During my conversations with Chassion Griggs, the Crawford coach brought up his recent efforts to help revive the old “African Sunday League” in City Heights. He mentioned Duach Jock’s name as someone who could be a true ambassador in the process. I asked Duach about the league, and what it all meant.
“Man, growing up in City Heights, we ALL looked forward to Sundays. Whether we were playing in the games or just watching, those African League games were always the place to be.”
“I started playing in the games when I was 13,” Jock said. “I was playing against grown men. It helped shape me and make me into the player and the person I am today.”
“There was a Sudanese team, a South Sudanese team, a Somalian team, an Ethiopian team, a Kenyan team, and many more. People took pride in those teams, and always wanted to win. There was some amazing soccer played in those games, soccer that was at times as good as some of the teams I’ve played for in my career. But most of all, it was an experience for the people of City Heights. Kids got to hang out at the field all day. People, young and old, got to share great conversations and get to know each other better. When Chassion and I talk about reviving the old African League, this is why. I want kids in the neighborhood now to have those same experiences.”
Alongside us at the Crawford semifinal match was Chudier Pelpel, a woman who moved with her South Sudanese family from an Ethiopian Refugee Camp to City Heights in 1998. She has recently launched a clothing line called Third World.

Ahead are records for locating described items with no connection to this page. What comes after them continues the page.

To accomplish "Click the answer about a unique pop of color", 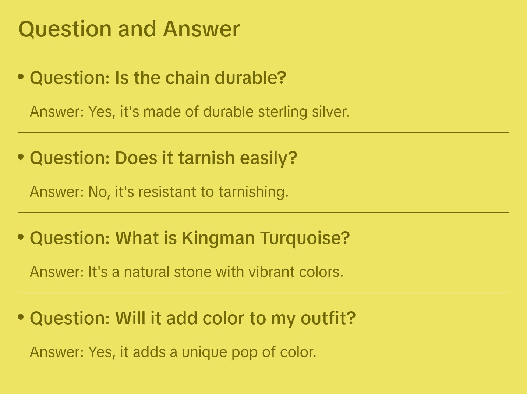I will (173, 352).
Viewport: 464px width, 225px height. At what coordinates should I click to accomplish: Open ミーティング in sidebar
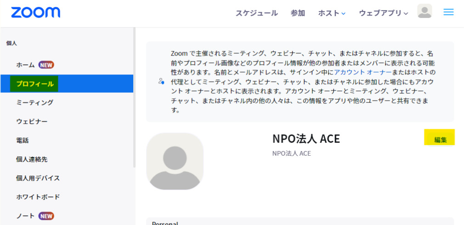35,102
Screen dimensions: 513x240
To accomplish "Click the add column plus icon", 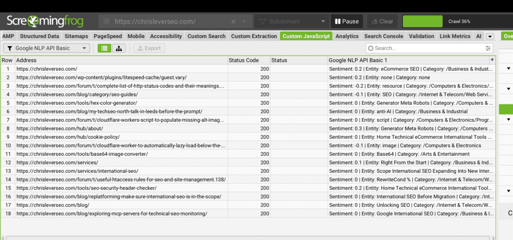I will (x=492, y=60).
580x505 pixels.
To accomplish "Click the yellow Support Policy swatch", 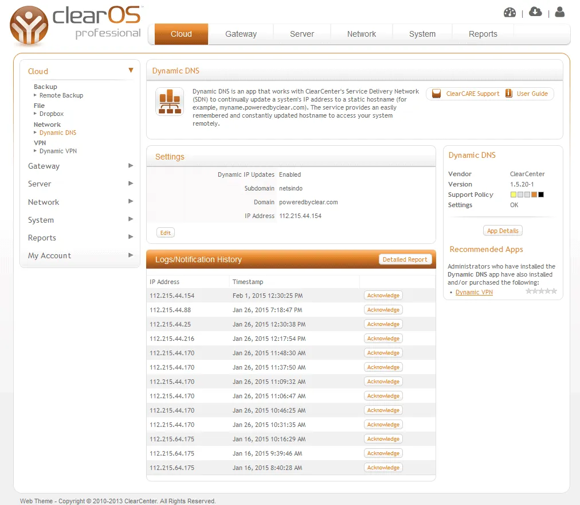I will coord(514,195).
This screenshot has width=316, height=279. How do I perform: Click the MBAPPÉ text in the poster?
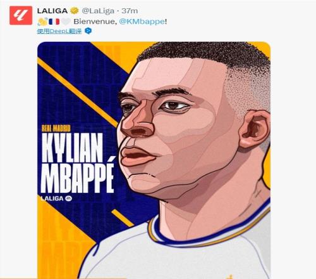[x=78, y=177]
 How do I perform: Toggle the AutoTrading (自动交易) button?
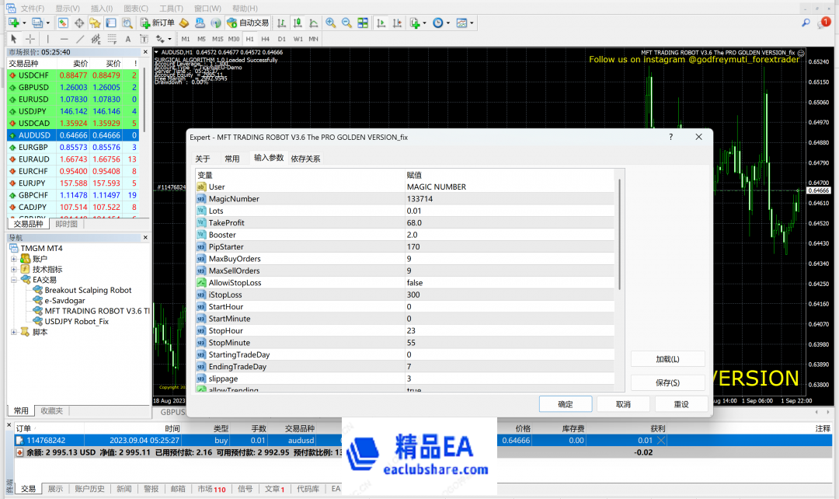248,23
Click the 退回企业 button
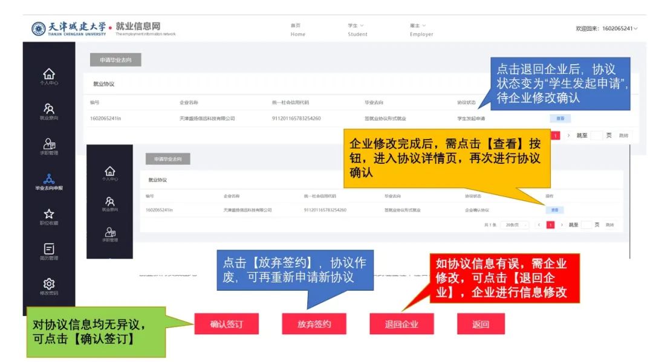 pos(401,324)
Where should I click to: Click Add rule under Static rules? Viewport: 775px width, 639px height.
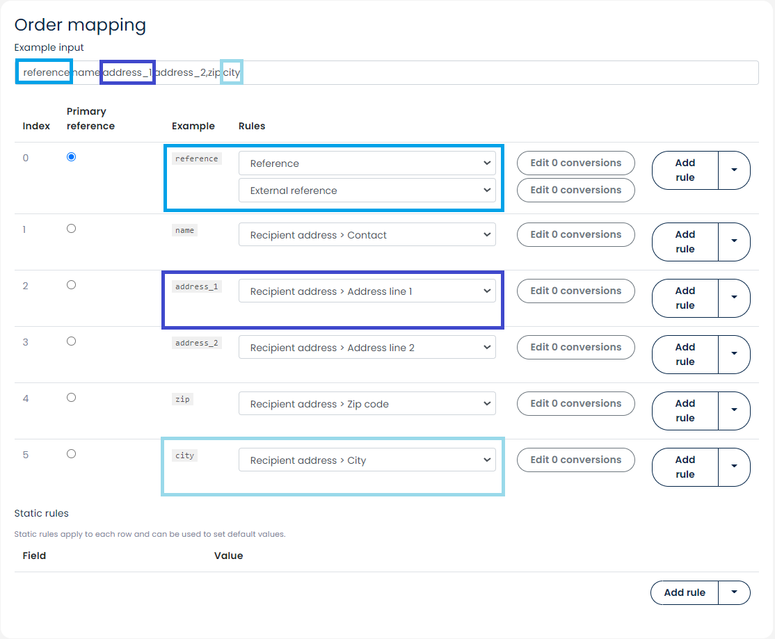tap(685, 592)
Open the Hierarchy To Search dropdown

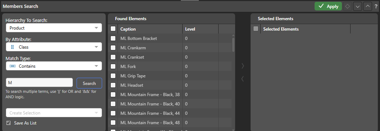pyautogui.click(x=54, y=28)
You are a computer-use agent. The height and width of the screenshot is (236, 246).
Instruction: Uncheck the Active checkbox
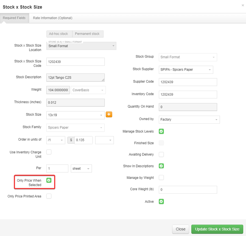click(x=161, y=201)
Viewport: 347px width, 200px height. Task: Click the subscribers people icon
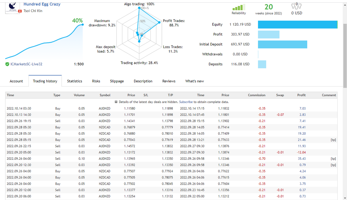[x=296, y=6]
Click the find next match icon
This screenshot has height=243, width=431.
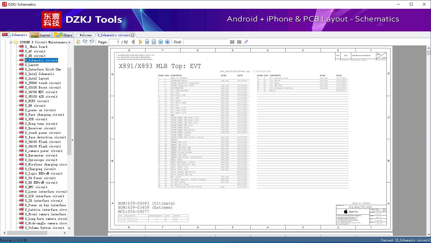click(239, 42)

“I call the brand Third World for a reason,” Pelpel said. “I want to spotlight all the beautiful and powerful things that come out of these “third world” countries, whether in Africa or anywhere in the world.”
“So often when people do stories on refugees, or even athletes or creative stars in America with rough backgrounds, I feel like the stories focus on nothing more than the background. I’m always like, wait a second, how about the rest of the story!? How about spotlighting all the wonderful things this person has done and accomplished.”
“The part about them being a refugee, an immigrant, or growing up in a tough neighborhood in America, that’s just a small part of a much bigger story.”
Both Pelpel and Jock have found an elegantly simple way to sum up their mindsets, which are attached to one specific word.
“With the lives we’ve been able to lead,” Jock said. “We’ve been given the opportunity to give opportunity.”
“What’s truly important,” Pelpel added, “is what we do with these opportunities. We have a chance to give back.”
Thanks to the phenomenal efforts of the players at Crawford and Hoover, and the dedicated outreach and assistance of so many in the City Heights community, yours truly has been given an opportunity to shine a light on the beautiful footballing culture of San Diego’s most diverse neighborhood.
Regardless of the season, that light will not be turning off anytime soon.
Soccer in City Heights is alive and well, at Hoover, at Crawford, and in the community as a whole. But those who care deeply are by no means content.
There is work to do, and rest assured, it will be done. For the good of the game. For the good of the neighborhood. For the good of City Heights.